Part 1: Facial Landmark Detection
MediaPipe extracts ground-truth landmarks, which train a ResNet18 regressor for 4 key points (eye centers, lip corners).
class LandmarkDetectionModel(nn.Module):
def init(self, num_landmarks=8): # 4 points x (x,y)
super().init()
self.resnet = models.resnet18(weights=models.ResNet18_Weights.DEFAULT)
self.resnet.fc = nn.Sequential(
nn.Linear(self.resnet.fc.in_features, 256),
nn.ReLU(),
nn.Dropout(0.3),
nn.Linear(256, num_landmarks)
)
def forward(self, x):
return self.resnet(x)
Part 2: Emotion Classification with Attention
The ResNet18 model is modified to include a self-attention mechanism, enhancing feature extraction and classification.
class EmotionClassificationModel(nn.Module):
def __init__(self, num_classes=7):
super(EmotionClassificationModel, self).__init__()
# Load pre-trained ResNet18
self.resnet = models.resnet18(weights=models.ResNet18_Weights.DEFAULT)
# Modify first conv layer to handle grayscale images while utilizing pre-trained weights
original_weight = self.resnet.conv1.weight.clone()
self.resnet.conv1 = nn.Conv2d(3, 64, kernel_size=7, stride=2, padding=3, bias=False)
with torch.no_grad():
self.resnet.conv1.weight = nn.Parameter(original_weight)

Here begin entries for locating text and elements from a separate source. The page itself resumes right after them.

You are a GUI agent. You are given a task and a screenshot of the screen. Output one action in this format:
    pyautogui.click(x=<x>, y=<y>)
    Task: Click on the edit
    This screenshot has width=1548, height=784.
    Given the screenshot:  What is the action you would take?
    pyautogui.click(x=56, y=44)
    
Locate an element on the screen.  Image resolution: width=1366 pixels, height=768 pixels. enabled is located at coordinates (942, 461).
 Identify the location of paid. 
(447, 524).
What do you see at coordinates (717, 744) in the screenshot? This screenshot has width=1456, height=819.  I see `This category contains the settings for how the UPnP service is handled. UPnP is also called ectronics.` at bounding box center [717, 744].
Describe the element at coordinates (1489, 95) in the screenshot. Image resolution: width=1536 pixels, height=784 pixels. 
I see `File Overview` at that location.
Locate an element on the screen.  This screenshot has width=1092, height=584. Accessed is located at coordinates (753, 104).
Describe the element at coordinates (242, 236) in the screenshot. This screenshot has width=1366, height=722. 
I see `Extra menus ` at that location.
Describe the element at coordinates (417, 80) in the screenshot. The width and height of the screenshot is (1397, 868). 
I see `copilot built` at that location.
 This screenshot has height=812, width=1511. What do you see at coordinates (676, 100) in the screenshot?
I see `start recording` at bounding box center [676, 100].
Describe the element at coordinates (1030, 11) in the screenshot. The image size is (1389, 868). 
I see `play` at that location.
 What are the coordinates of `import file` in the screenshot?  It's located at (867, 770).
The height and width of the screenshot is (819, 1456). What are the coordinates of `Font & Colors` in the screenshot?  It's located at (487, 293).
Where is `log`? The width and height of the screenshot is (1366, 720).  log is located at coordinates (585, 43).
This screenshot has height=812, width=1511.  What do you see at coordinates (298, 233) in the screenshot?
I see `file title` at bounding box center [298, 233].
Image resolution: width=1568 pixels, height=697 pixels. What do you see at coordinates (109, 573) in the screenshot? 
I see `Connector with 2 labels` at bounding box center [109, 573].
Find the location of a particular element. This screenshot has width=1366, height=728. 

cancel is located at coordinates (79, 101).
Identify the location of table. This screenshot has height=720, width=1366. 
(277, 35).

# Modify the final fully connected layer for emotion classification
num_features = self.resnet.fc.in_features
self.resnet.fc = nn.Sequential(
nn.Dropout(0.3), # Increased dropout from 0.2 to 0.3
nn.Linear(num_features, 256),
nn.ReLU(),
nn.Dropout(0.3), # Uncommented the second dropout layer
nn.Linear(256, num_classes)
)
self.attention = nn.Sequential(
nn.AdaptiveAvgPool2d(1), # Global average pooling
nn.Conv2d(512, 32, kernel_size=1),
nn.ReLU(),
nn.Conv2d(32, 512, kernel_size=1),
nn.Sigmoid()
)
def forward(self, x):
# Extract intermediate features
x = self.resnet.conv1(x)
x = self.resnet.bn1(x)
x = self.resnet.relu(x)
x = self.resnet.maxpool(x)
x = self.resnet.layer1(x)
x = self.resnet.layer2(x)
x = self.resnet.layer3(x)
x = self.resnet.layer4(x)
att = self.attention(x) # adding self attention
x = x * att
x = self.resnet.avgpool(x)
x = torch.flatten(x, 1)
x = self.resnet.fc(x)
return x
- Training: Class-weighted CrossEntropyLoss, AdamW (lr=0.0005, weight_decay=9e-2), early stopping.
Results & Analysis
Landmark Detection Performance
Landmark | Average Error (Euclidean Distance) |
---|---|
Left Eye Center | 0.0382 |
Right Eye Center | 0.0398 |
Left Lip Corner | 0.0471 |
Right Lip Corner | 0.0433 |
- Average Error: 0.0386 pixels (normalized to image size)

The above visualization shows the predicted landmarks (blue) compared to the ground truth (red) on sample images. The model effectively captures key facial features, demonstrating its robustness against noise and low resolution.
Emotion Classification
The diagnostic plots:

The emotion classification model achieved the following performance metrics on the FER2013 dataset:
Emotion | Accuracy | Sample Count |
---|---|---|
Happy | 82.82% | 1,983 |
Surprise | 74.28% | 831 |
Neutral | 73.64% | 1,234 |
Fear | 11.74% | 764 |
Disgust | 38.18% | 123 |
Overall | 52.38% | 3,589 |
Key findings:
- Attention Mechanism Impact: Self-attention improved accuracy by 4.2% over baseline ResNet18, proving the value of focusing on emotion-relevant facial regions
- Class Imbalance Reality: Model excelled on majority classes but struggled with minority emotions, reflecting real-world dataset challenges
- Data Quality Constraints: 18% face detection failure rate highlighted limitations when working with low-resolution facial data
- Architecture Choices: ResNet18 with attention struck a good balance between model complexity and performance for this constrained dataset
Future Work
- Address class imbalance using oversampling, undersampling, or synthetic data.
- Explore advanced methods like transfer learning, ensemble models, or Vision Transformers (ViTs) for improved feature extraction and accuracy.